Which resolution does the Montana ranching text below urge Senators to pass?

Text excerpt:
▼
Leah LaTray

Leah LaTray and her son Cody

This is a cry for help from the north central Montana ranching community!  We need help and support so the ranching heritage of Montana in this area is not silenced forever by the American Prairie Reserve.  Please urge Senators to pass House Joint Resolution 28 (HJ 28) “urging the BLM to deny the bison grazing proposal by the American Prairie Reserve” on 18 huge historic BLM cattle grazing leases in north central Montana.

I am a rancher in Central Montana. Ranchers love their cattle. Seeing a group of calves bust out running in a mob with their tails up over their backs gives everyone pause to smile and welcome their tenacity for life.  Green grass coming and fat calves keep us going year after year. I love to work cattle on a good using horse and at the end of the day, I love Montana and our farming and ranching communities we hold so dear.

I come - from every side of my family tree - Montana ranchers.  My aunt is Georgia LeVeque who is 95 years old and on Flat Creek south of Ulm (our family homestead ranch, her son and his wife (Dale and Lilly LeVeque) have the ranch there now and have a fantastic operation.  My Mother, Carol LaTray has been in agriculture her entire life north of Lewistown.  My Dad, Les LaTray, was a cowboy, a rancher and Metis - a French Breed - as Teddy Blue Abbott called my great grandfather Mose LeTreille in his book "We Pointed Them North." The LaTray homestead ranch was just north of the Moccasin Mountains by Lewistown on Plum Creek.

The American Prairie Reserve, with an end goal of taking millions of acres of historic Montana ranch grazing land out of production forever hits me particularly hard.  My Dad (and Mom) lost the LaTray homestead ranch to poor succession planning in the late 70's.  They were downsized from 2500 acres to 250 acres - the 250 acres of which I personally own today.  My point is that I know what happens when ranch families lose their land!  I know what is does to the future generations of kids and families: it takes them completely out of agriculture - forever! The ranching way - the cowboy way - silenced forever.

I was lucky enough to meet Alan Vanek in 2009.  His family is also 4th generation ranchers and they do still have the land, which has allowed me to continue to run a ranch, have cattle and live the way my family has always known, the way that runs deep through my veins... passionately deep.

Yes.  Ranching is a beautiful way of life and also a most difficult, physically demanding way of life at times.

We just endured record breaking dangerously cold weather and through all of that, had 200 baby calves hit the ground and only lost four of them - only three to exposure.  If you want to talk about tough?  Thirty-five below zero and saving a wet calf when it's born is tough work but miraculously... I love it    I am not a big person.  I'm 46 years old and my hands will be eat up with arthritis I'm quite sure, from pulling freezing up slimy calves into a calf sled at three o'clock in the morning, yarding the wet body of a limp calf onto a calf warmer and shoving a feed tube down it's throat with warm milk replacer just to keep it going until it's dry enough to take back to the cow.  From throwing a heavy saddle on a colt that's way too tall for winter riding but a good son-of-a… gun when a heifer is calving and she won't come in and it's 25 below zero.  My shoulders hurt from mucking out jugs of frozen afterbirth and bedding them with deep straw so the next heifer will have a clean bed to calve on.
▲
Source material:
▼
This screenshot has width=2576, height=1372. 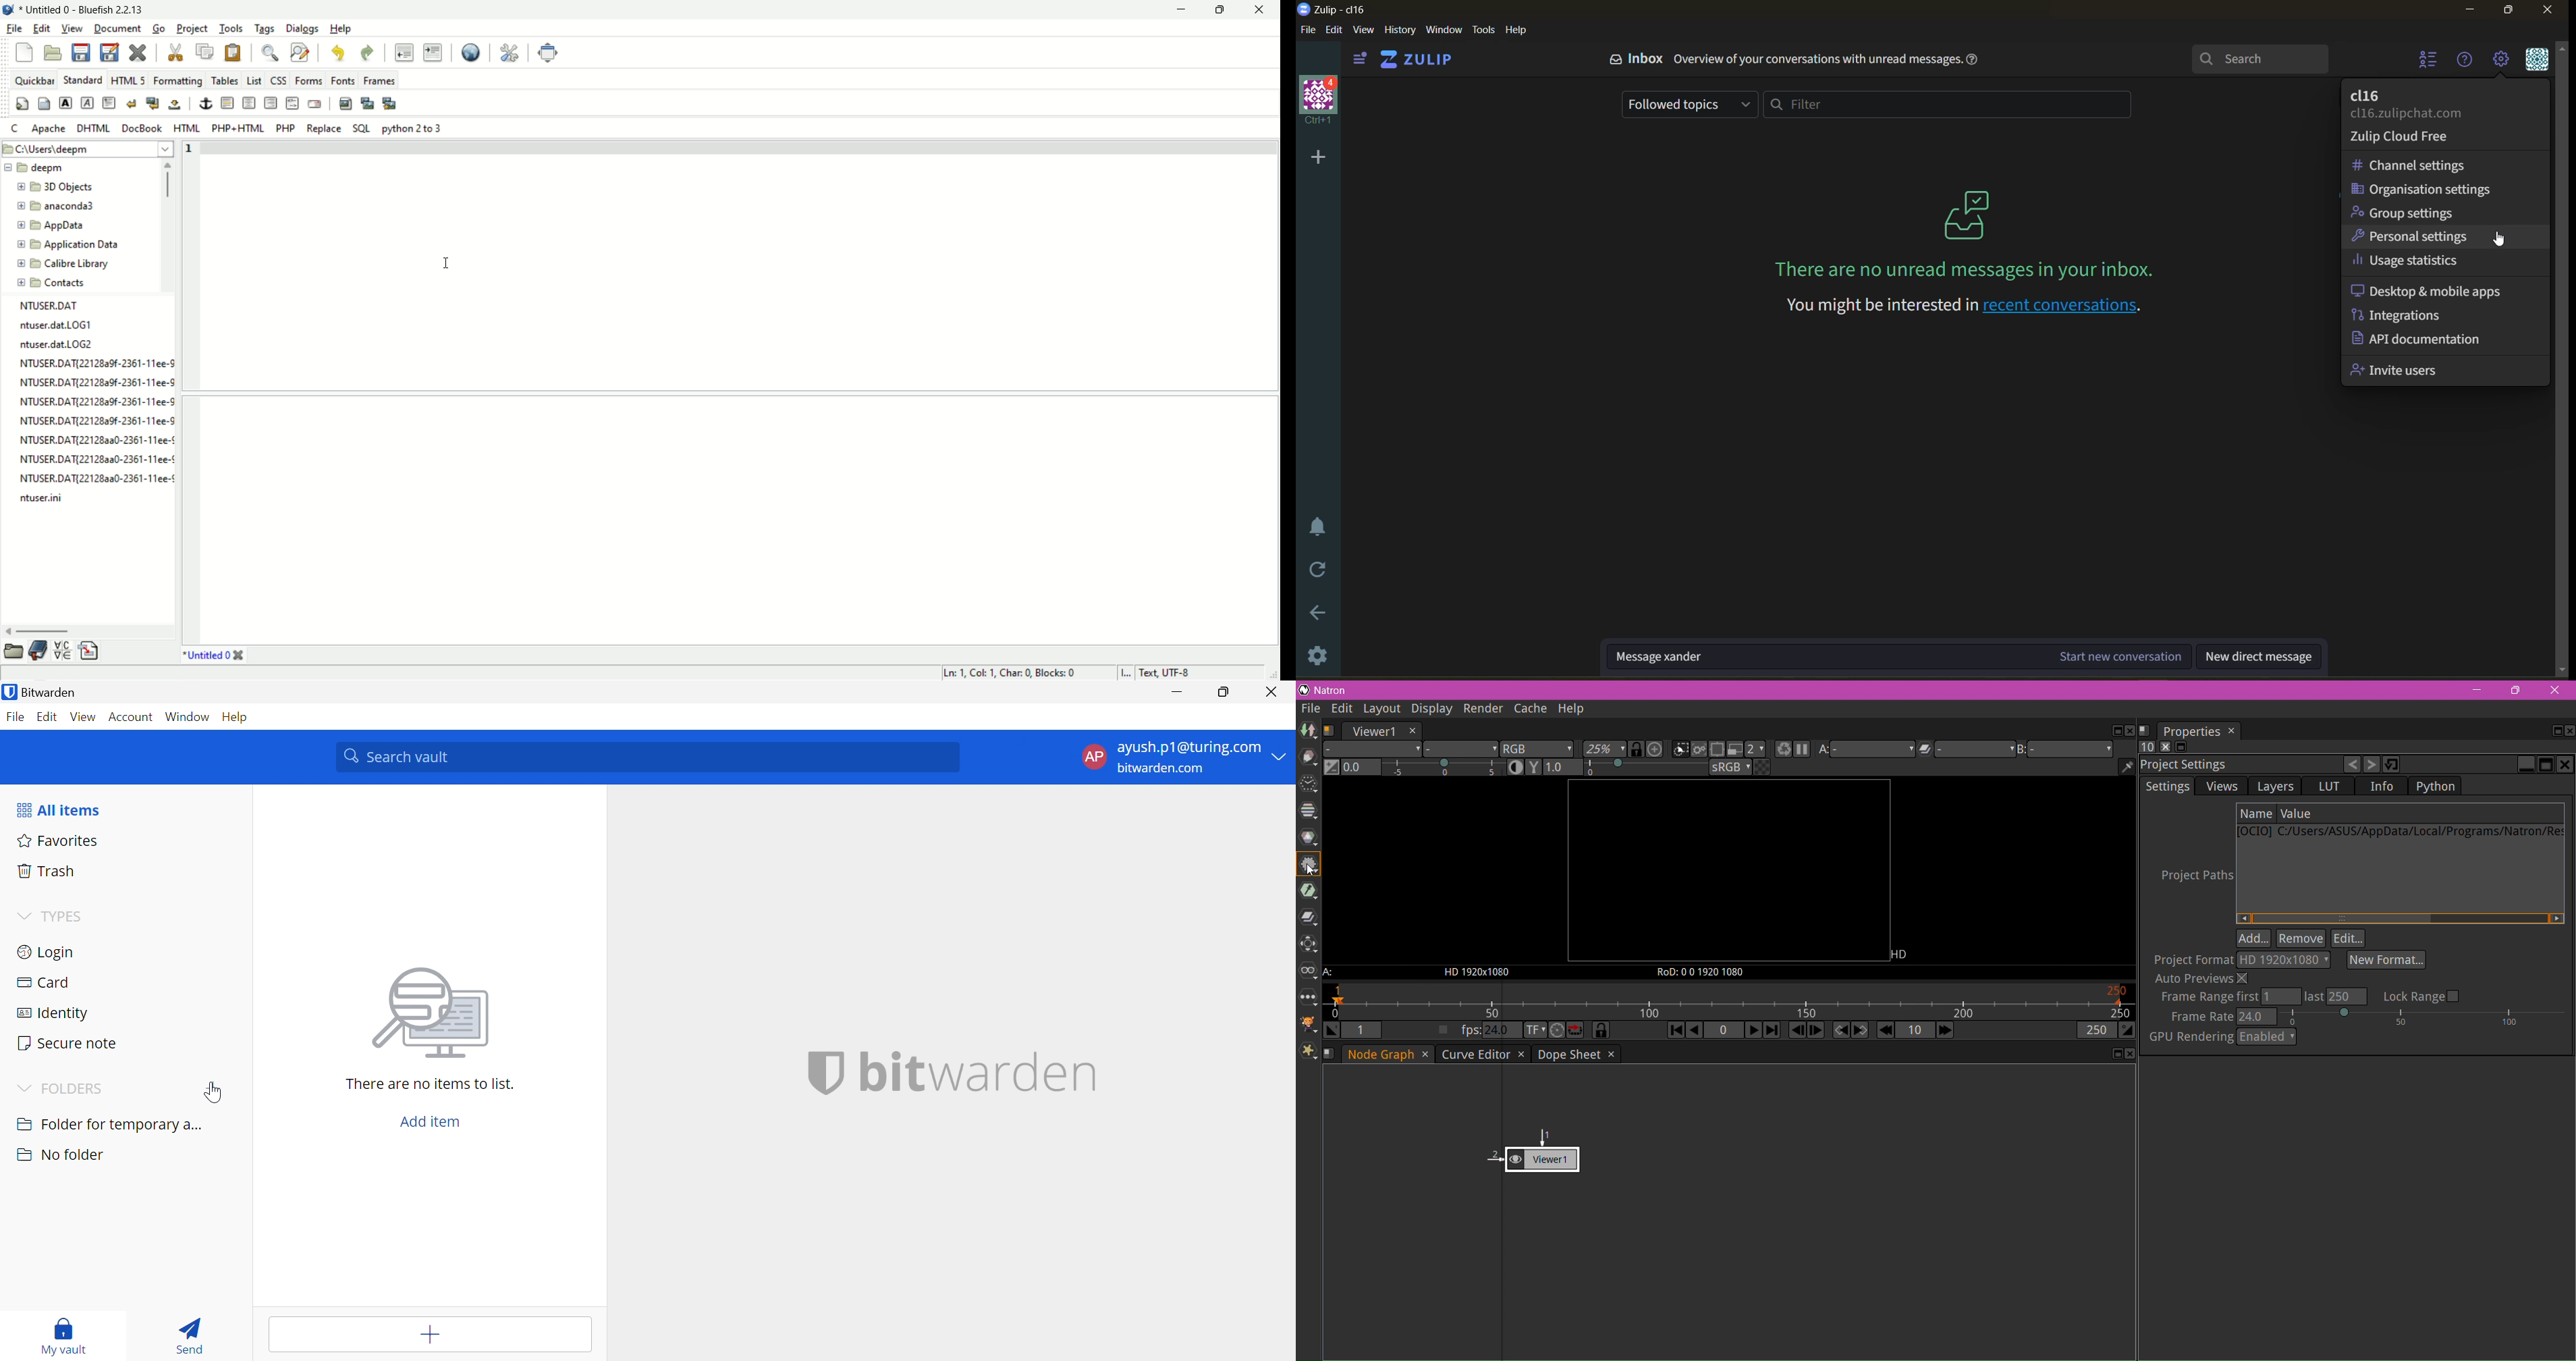 What do you see at coordinates (58, 810) in the screenshot?
I see `All items` at bounding box center [58, 810].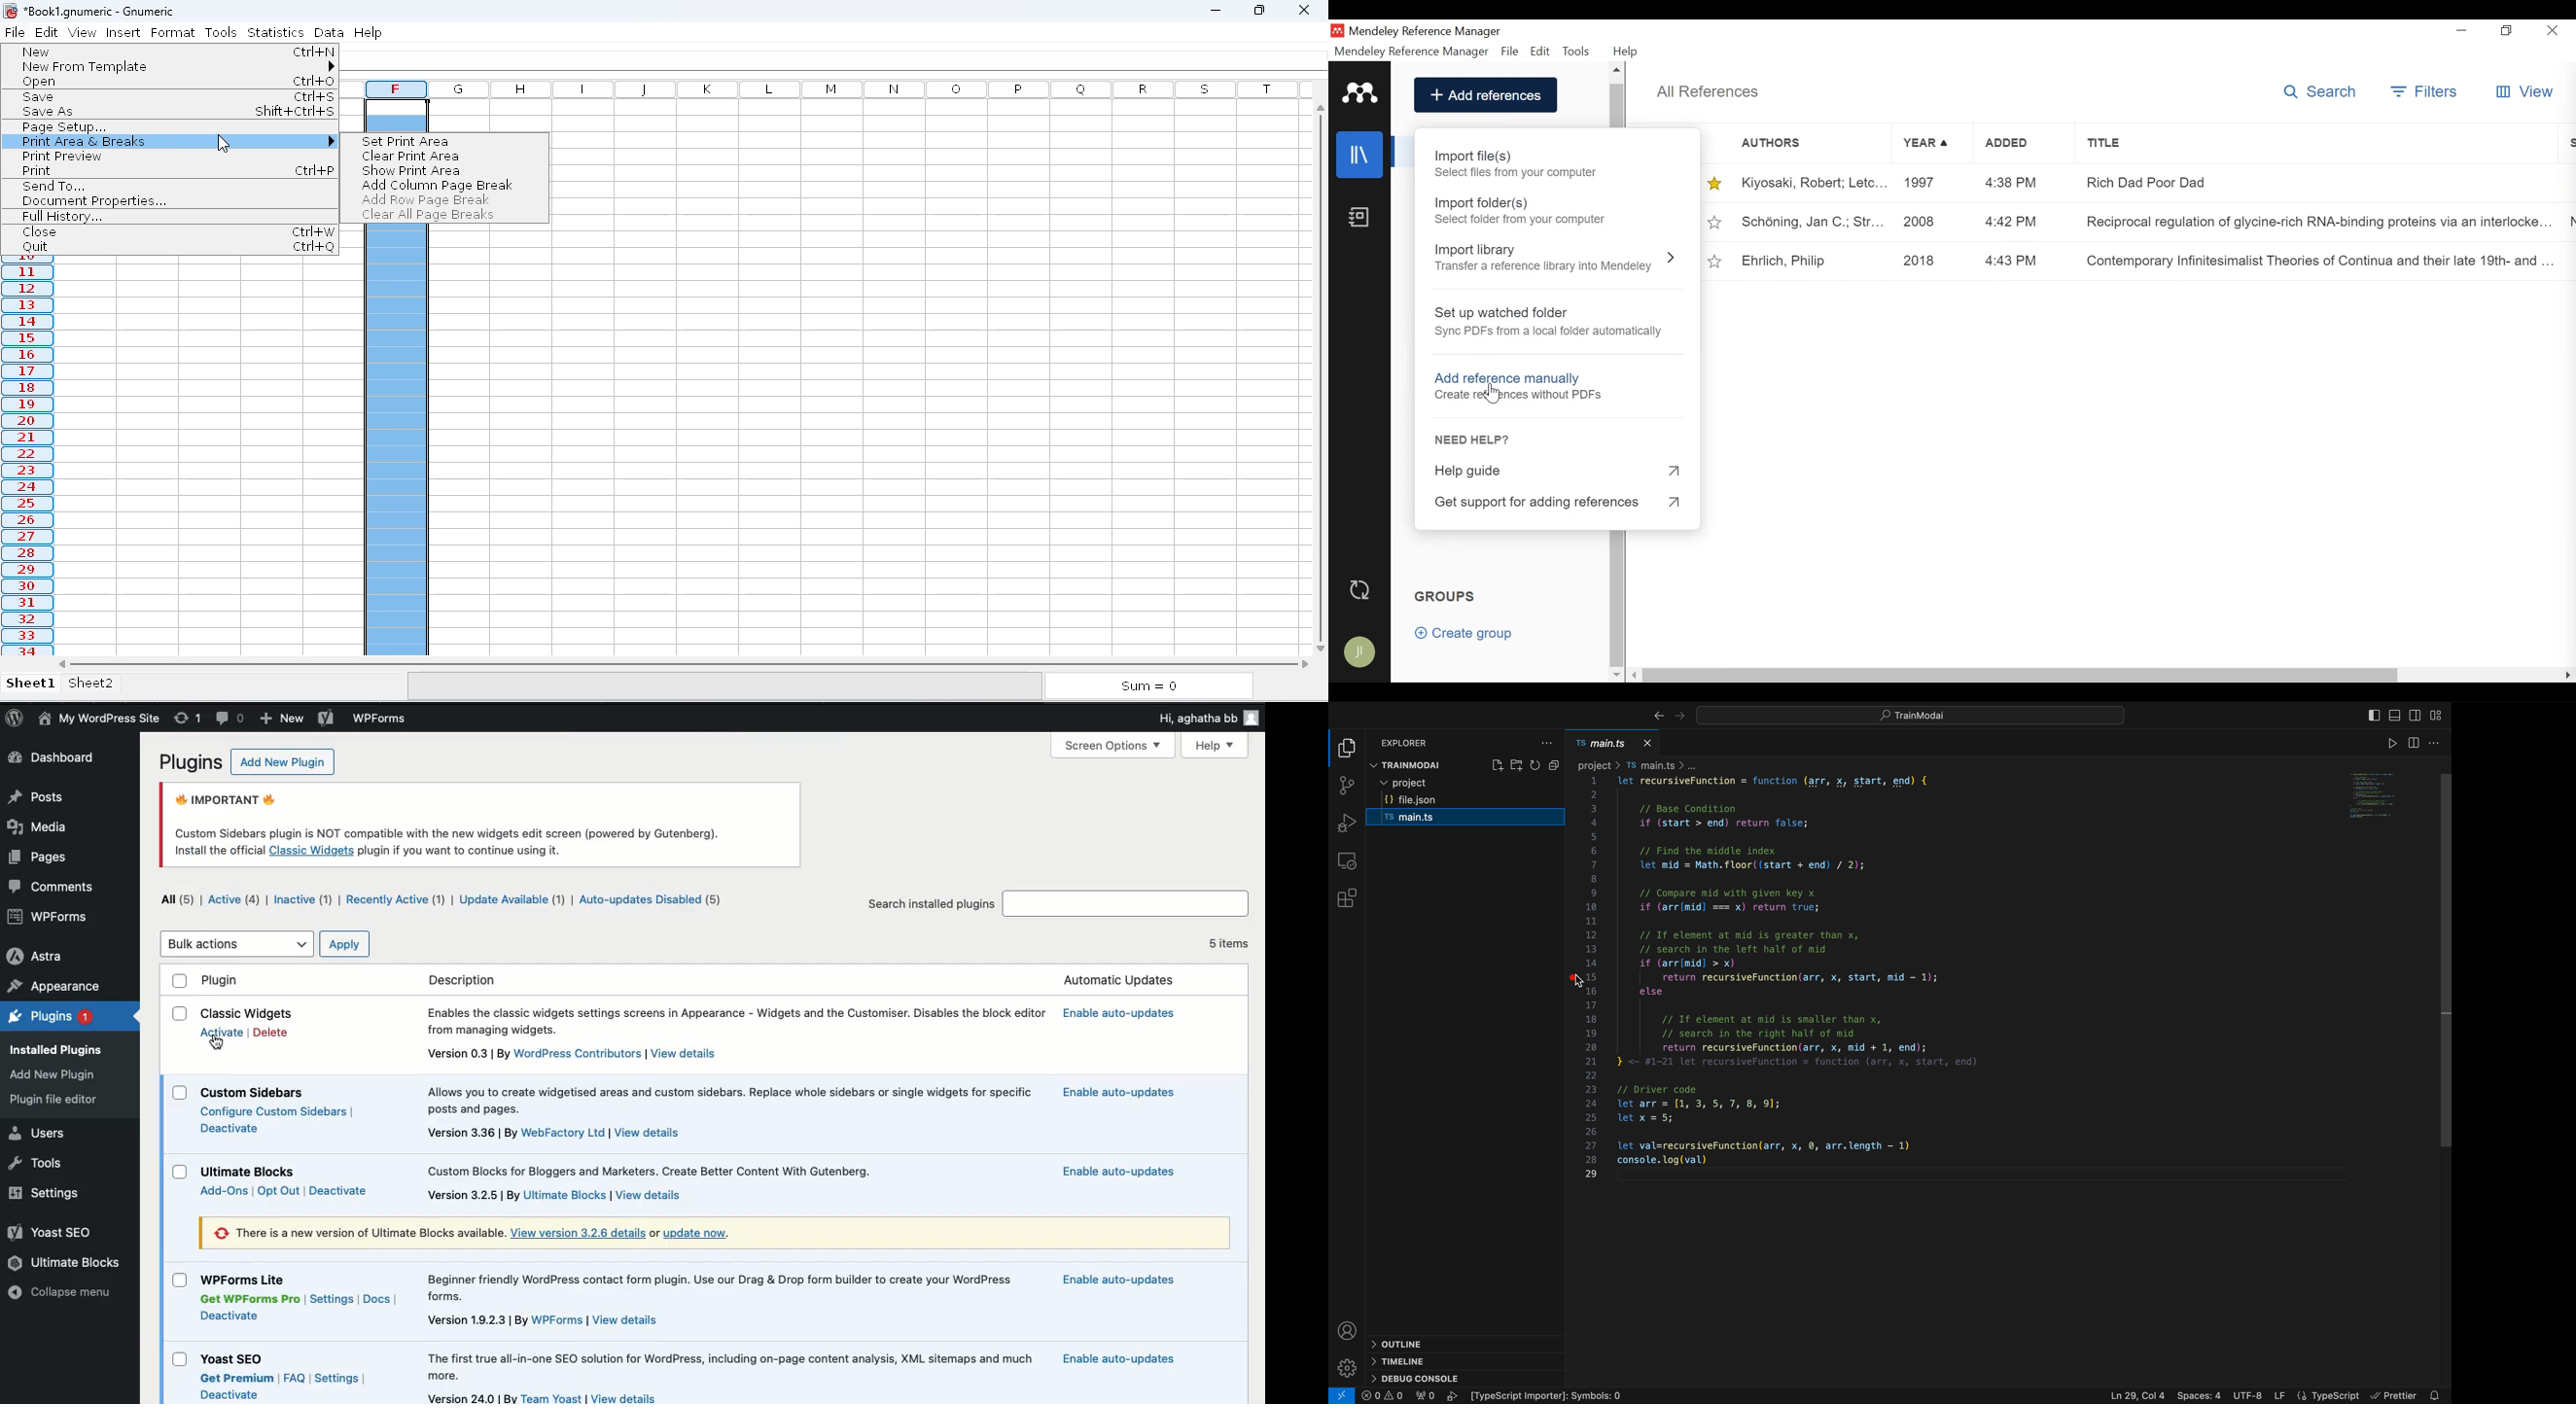 The height and width of the screenshot is (1428, 2576). Describe the element at coordinates (280, 1112) in the screenshot. I see `Configure custom sidebars` at that location.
▲
Task answer: House Joint Resolution 28 (HJ 28)